Top of Data excerpts

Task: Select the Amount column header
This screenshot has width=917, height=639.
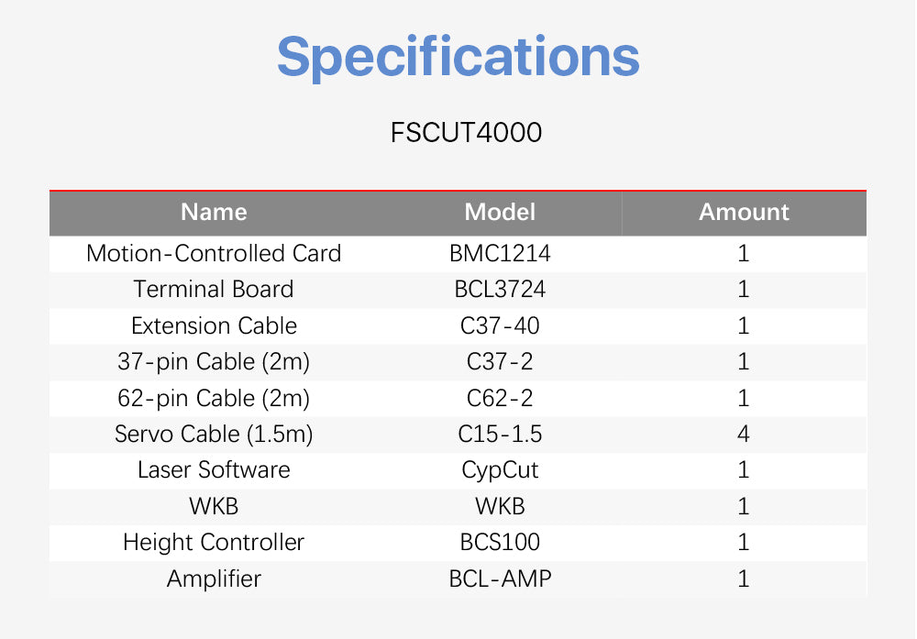Action: tap(744, 213)
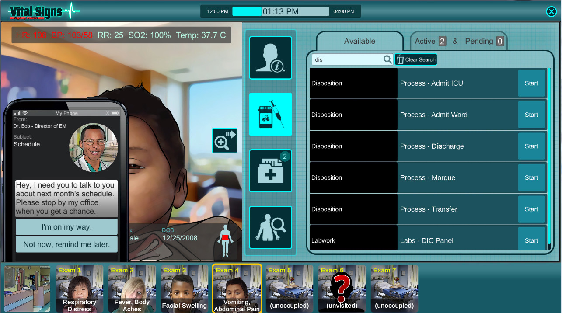Start Process - Admit ICU

coord(531,83)
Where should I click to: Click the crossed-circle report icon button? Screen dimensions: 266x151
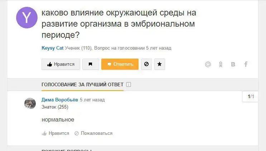click(146, 64)
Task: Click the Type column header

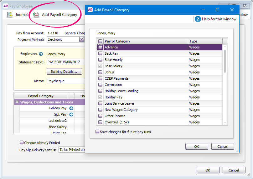Action: [205, 41]
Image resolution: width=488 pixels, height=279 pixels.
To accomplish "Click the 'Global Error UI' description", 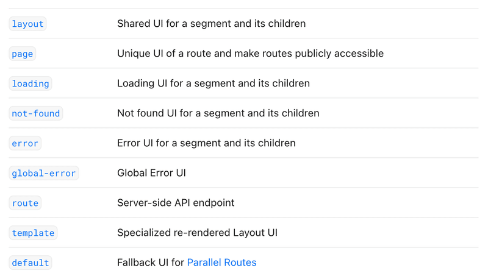I will click(151, 173).
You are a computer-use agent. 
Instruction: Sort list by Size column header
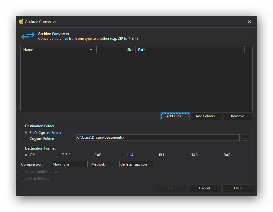116,50
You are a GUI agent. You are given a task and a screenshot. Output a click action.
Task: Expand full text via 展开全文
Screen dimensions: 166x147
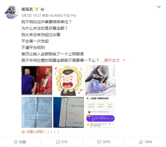(x=112, y=60)
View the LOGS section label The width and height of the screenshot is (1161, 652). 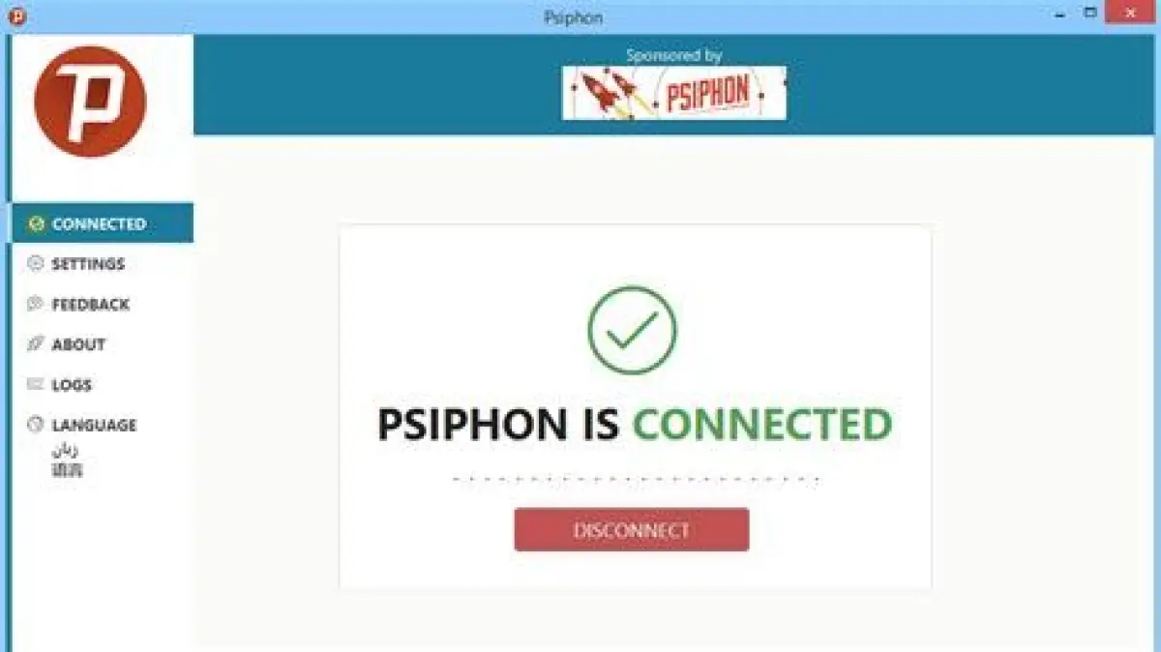click(72, 384)
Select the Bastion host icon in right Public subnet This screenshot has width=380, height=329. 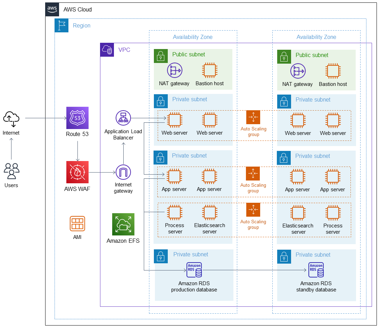pos(332,71)
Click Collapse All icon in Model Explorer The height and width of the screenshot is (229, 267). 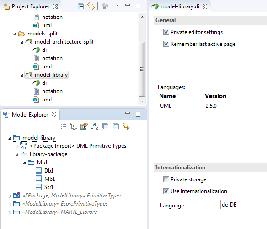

Bottom of Data excerpts

Try it:
Within the data above, how many lines include the string "agent"? Only the number is required.

Answer for the task:
2